Roland de Vaux - Os escravos: O fato da escravidão em Israel

Alguns autores, particularmente eruditos judeus, negam que houve verdadeira escravidão em Israel ou, pelo menos, escravos israelitas. Essa opinião pode ter uma justificação aparente se pensamos nos exemplos da antiguidade clássica: nem em Israel, nem entre seus vizinhos havia aqueles enormes rebanhos de escravos que na Grécia e em Roma foram uma causa permanente de insegurança social; por outro lado, em Israel, como em todo o antigo oriente cm geral, a situação do escravo não foi nunca tão desprezível como na Roma republicana, onde Varrão não temia definir o escravo como instrumenti genus vocale, “uma espécie de instrumento que fala”. A flexibilidade do vocabulário se presta a equívocos: ‘ebed significa propriamente “escravo”, homem que carece de liberdade e que está em poder de outro, mas por razão do caráter absoluto da potestade real, a palavra significa também os súditos do rei, especialmente
seus mercenários, seus oficiais, seus ministros que, aplicados a seu serviço, romperam os outros vínculos sociais. Se ampliarmos ainda mais o significado, a palavra se converte em termo de cortesia. Pode-se comparar a evolução dos equivalentes serviíeur em francês e servant em inglês, vindo os dois do latim servus. Finalmente, como as relações com Deus são concebidas por analogia às que se têm com o soberano terrestre, ‘ebed acaba por significar o devoto de um culto determinado, o que é fiel a uma divindade. A palavra veio a ser um título de piedade, que se aplica a Abraão, Moisés, Josué ou Davi antes de aplicar-se ao misterioso servo de Iahvé.

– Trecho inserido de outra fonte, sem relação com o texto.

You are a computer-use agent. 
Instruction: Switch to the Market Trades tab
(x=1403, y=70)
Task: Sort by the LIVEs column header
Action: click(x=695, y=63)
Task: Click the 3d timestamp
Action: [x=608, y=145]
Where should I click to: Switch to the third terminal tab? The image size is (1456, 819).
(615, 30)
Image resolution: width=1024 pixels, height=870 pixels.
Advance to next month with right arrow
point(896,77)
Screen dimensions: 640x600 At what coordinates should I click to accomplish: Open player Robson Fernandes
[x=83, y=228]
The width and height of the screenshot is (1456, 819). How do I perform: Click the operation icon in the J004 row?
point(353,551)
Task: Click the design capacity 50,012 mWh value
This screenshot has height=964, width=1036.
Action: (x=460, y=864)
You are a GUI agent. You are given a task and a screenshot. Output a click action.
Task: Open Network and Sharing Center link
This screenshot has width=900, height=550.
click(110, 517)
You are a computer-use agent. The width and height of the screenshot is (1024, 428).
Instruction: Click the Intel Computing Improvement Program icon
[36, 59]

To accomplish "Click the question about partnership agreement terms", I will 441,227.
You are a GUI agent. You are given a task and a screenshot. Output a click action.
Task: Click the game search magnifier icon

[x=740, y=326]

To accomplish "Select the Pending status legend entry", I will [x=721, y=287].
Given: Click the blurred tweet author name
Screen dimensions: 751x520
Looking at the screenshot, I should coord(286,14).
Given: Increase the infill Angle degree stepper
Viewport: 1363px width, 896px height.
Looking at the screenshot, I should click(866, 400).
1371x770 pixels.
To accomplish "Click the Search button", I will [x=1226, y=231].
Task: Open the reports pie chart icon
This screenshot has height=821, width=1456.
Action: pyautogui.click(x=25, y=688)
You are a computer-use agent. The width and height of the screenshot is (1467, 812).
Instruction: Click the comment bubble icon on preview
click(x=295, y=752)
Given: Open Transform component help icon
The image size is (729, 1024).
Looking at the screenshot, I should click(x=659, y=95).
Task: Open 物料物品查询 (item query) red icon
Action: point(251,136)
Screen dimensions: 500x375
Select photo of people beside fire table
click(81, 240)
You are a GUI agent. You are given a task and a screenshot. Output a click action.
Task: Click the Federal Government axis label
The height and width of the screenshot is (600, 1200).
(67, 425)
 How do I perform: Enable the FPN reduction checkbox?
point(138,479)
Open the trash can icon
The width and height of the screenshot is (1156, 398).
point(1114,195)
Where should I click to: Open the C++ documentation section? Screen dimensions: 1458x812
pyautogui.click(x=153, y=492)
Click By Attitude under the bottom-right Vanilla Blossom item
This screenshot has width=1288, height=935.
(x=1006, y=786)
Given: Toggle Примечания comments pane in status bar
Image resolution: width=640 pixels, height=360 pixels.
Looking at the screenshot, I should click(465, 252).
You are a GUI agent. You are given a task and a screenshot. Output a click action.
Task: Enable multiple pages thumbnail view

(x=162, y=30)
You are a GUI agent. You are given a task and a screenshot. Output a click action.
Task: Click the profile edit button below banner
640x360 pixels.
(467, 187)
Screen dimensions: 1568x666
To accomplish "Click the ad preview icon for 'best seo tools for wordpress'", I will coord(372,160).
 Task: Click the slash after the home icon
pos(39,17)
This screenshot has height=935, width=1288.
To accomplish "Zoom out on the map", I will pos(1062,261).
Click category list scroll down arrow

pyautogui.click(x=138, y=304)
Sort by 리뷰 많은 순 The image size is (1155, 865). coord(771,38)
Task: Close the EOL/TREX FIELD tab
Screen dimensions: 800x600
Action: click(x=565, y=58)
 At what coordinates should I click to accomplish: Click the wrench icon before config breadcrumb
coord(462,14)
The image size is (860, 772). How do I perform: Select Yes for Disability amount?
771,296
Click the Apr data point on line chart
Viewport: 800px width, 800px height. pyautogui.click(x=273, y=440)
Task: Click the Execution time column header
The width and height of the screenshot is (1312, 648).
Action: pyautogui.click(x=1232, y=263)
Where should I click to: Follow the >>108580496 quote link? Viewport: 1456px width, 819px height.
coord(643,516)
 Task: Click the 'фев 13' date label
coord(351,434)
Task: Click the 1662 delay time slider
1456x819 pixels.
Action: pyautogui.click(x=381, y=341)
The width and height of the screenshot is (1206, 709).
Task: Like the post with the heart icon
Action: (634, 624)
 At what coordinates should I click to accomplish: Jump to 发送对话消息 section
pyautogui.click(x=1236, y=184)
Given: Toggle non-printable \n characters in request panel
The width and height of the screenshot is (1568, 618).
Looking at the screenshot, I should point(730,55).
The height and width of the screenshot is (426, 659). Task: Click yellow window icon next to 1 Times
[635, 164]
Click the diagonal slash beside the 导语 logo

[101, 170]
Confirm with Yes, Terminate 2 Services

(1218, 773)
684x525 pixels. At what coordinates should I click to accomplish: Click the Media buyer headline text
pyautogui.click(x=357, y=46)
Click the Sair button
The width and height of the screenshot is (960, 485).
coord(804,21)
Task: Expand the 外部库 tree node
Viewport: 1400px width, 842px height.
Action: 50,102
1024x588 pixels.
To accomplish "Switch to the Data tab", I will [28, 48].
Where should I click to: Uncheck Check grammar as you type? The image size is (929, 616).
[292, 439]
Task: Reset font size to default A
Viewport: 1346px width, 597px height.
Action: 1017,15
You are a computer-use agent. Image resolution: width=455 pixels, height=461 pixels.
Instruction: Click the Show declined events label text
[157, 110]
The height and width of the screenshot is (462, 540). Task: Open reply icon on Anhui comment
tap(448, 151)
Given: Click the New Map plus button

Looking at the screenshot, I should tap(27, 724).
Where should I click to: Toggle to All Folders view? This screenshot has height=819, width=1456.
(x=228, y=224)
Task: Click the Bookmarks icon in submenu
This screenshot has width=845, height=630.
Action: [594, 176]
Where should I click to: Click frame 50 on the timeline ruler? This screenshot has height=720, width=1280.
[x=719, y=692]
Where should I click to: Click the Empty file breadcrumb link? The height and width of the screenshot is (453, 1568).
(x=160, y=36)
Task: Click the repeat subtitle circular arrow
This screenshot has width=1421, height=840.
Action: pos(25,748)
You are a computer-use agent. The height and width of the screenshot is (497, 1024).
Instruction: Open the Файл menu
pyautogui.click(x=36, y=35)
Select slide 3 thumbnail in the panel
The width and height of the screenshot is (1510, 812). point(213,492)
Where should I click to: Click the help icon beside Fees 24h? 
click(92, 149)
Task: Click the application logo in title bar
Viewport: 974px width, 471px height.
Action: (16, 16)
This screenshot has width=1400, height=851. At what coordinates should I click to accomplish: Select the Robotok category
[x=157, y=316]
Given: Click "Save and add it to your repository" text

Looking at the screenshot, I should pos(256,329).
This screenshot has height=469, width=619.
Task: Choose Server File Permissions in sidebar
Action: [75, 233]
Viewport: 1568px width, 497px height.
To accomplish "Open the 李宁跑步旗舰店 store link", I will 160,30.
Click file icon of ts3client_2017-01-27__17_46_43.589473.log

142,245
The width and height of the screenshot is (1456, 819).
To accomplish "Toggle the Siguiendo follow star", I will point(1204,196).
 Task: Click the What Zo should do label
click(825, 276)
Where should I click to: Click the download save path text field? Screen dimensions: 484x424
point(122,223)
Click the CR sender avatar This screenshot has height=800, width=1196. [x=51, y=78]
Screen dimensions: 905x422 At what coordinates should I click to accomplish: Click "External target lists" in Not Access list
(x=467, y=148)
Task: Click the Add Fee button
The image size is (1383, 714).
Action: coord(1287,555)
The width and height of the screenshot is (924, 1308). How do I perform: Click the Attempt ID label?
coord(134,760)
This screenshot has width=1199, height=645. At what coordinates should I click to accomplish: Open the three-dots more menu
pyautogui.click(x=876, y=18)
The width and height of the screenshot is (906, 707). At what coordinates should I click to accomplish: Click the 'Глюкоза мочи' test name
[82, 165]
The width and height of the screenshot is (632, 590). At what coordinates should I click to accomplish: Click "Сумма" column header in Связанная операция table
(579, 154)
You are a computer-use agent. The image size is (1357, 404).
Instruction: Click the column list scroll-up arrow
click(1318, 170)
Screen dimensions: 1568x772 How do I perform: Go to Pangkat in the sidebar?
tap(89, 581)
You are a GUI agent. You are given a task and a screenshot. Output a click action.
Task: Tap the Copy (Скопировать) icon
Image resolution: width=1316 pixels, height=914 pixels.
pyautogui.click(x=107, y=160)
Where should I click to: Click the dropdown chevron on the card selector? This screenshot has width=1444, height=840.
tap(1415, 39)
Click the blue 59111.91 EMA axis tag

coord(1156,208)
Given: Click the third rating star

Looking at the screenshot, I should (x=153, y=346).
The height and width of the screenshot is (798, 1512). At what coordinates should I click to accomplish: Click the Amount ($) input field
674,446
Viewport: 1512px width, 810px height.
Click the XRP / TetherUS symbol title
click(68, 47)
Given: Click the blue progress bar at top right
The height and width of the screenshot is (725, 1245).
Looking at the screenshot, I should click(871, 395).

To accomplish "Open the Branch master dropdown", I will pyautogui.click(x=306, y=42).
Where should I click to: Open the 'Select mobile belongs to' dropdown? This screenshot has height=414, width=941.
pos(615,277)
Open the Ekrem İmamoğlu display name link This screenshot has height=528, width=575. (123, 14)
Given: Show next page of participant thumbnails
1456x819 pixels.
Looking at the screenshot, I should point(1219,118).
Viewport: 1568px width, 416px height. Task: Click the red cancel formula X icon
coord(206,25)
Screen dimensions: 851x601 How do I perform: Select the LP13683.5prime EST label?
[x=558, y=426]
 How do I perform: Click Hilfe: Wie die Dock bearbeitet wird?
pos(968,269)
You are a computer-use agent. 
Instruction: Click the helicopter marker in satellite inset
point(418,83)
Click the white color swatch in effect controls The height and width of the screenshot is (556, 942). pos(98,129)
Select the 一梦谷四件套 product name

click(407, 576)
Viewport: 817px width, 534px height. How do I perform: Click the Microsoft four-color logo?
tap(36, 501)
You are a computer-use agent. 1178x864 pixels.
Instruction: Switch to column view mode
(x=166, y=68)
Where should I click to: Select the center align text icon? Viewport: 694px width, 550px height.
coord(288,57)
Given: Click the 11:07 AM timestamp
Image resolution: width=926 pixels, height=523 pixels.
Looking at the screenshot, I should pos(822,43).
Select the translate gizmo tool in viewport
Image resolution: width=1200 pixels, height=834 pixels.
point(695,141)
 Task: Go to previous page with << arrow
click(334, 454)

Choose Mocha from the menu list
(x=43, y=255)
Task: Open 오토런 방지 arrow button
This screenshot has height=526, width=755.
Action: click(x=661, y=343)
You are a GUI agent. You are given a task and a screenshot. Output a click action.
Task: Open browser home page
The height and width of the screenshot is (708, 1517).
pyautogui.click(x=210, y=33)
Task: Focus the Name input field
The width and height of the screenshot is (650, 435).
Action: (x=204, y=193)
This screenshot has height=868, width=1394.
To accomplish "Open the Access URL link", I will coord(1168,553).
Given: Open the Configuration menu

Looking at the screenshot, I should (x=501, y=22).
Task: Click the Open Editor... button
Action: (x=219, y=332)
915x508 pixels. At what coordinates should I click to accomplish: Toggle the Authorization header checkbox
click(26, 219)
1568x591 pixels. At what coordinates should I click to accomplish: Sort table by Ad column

No entanto, se “escravo” expressa que um homem está privado de sua liberdade, pelo menos durante algum tempo, que ele é comprado e vendido, que é propriedade de um dono que o emprega a seu arbítrio, certamente houve escravos em Israel e houve israelitas que foram escravos. O fato é provado pelos textos que os contrapõem aos homens livres, aos assalariados, e aos estrangeiros residentes, ou que falam de sua compra em dinheiro, como também pelas leis que regulamentam sua emancipação. 

VAUX, Roland de. Instituições de Israel no Antigo Testamento. Editora Teológica, 2003.